Friday 10 March 2017

Devising (22) - My scene

Today we managed to complete my scene. My scene is made up of four mini scenes. We didn't want the piece to be chronological (inspired by Pinter's "Betrayal") and we wanted to combine naturalistic and abstract moments.

1) Harry visits:   This is the one scene out of our entire devised piece that almost contains a literal ghost. In our first scene, that we created last lesson, Lewis is on stage during our naturalistic dialogue, but is unnoticed by me, but noticed by Ollie - this turns on the stereotype of a loved one haunting their partner, in this instance, Harry is being haunted by Lewis. Lewis on stage during this scene, serves two purposes: 1) showing the audience that Harry has stolen the letters to Stella from Charles, before Stella knew of them; and 2) shows Harry as being haunted by Charles because Charles is angry with him, and perhaps Harry feels guilty.

2) Charles leaving:   For this scene, we wanted a completely naturalistic scene (as we have been abstract in some form with everything else so far), to show that Stella's life has been normal to this point. This scene shows the moment that Charles leaves for war. Lewis and I agreed roughly what we wanted to say in this scene and then decided to improvise the rest of it - this is to make our scene as naturalistic as we possibly good.

3) Telegram arrives:   We decided that we would have a split screen for this scene. On one side, Lewis is lying flat on the floor, with his legs together and hands on his belly, to present him as being in a coffin. Meanwhile, I am sitting at my table, drinking when Ollie (with a hat on, so he is not being Harry) walks to centre stage with a yellow piece of paper - a telegram. I take it and sit down at my table and look at it (whilst Ollie has walked off); overcome with emotion, I slam it down and walk to stage left - swapping places with Lewis. Now on the other side of the split, I kneel down (right next to where Lewis was) and pray - this is to present me at his grave side. Meanwhile, Lewis is now ghost-like in my house, and takes off the telegram and photo frame. We decided, whilst doing this scene, that from the start of this scene, there would be a photo frame, with a picture of Stella and Charles in it. When Lewis takes off the telegram, we thought that he could take off this photo frame to show that he is no longer in Stella's life. We didn't want any dialogue in this scene as we wanted to just have the piano playing - we didn't feel dialogue was necessary as it could all be done with our movements. We thought dialogue would take away from the emotion of this scene.
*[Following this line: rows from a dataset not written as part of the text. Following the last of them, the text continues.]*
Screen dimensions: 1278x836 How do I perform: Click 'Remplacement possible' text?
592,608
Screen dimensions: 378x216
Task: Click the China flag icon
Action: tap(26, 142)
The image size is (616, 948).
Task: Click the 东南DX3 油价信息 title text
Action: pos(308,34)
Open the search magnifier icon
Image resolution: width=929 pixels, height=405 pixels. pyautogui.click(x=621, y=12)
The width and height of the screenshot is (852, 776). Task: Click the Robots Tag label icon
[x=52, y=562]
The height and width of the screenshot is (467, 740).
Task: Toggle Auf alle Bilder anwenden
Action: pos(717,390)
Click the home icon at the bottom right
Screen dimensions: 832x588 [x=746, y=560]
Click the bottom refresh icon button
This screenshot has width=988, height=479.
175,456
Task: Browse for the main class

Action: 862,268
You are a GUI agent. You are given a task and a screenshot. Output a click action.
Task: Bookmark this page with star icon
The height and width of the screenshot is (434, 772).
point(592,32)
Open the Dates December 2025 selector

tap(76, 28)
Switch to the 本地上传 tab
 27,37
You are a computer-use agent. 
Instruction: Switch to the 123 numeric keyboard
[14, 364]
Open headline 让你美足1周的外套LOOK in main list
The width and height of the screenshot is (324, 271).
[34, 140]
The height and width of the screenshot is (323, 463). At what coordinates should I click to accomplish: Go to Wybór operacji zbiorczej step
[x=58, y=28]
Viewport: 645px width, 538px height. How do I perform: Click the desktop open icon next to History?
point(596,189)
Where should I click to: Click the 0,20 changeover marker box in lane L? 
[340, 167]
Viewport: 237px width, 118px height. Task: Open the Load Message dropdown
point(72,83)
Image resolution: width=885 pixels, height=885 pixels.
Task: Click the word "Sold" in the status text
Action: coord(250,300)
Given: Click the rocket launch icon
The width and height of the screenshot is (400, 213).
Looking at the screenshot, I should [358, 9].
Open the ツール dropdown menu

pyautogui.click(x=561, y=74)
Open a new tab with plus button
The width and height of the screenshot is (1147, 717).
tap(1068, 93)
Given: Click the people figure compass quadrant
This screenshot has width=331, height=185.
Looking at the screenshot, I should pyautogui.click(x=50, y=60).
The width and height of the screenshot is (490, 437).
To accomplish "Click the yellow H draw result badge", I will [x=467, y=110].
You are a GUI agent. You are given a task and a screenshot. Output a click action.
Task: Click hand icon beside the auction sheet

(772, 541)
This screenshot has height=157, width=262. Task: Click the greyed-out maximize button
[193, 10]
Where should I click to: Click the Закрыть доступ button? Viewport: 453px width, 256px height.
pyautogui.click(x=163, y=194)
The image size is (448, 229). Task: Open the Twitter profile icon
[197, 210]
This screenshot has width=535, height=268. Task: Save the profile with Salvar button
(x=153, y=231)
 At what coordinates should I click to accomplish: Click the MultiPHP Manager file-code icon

4) Harry and the letters:   At the beginning of this scene, I would stand up a photo frame with a picture of Stella and Harry in to show that they are now married. This scene is set forty years after the war. This scene begins with Harry walking in with the post and joining Stella at the table for breakfast. He is awkward and Stella questions why. Harry leaves briefly to return with the letters from Charles that he had stolen. Yet again, we wanted our dialogue to be very naturalistic, so we decided to improvise it again - this actually worked surprisingly well and we were happy with what we had created. The scene ends with me looking at the letters and slamming the photo frame (containing the picture of Stella and Harry) face down on the table, to show that Harry means nothing to me anymore.

What is left...   We have now created all of our material for our devised piece. We now need to polish everything, work on our transitions and time our piece.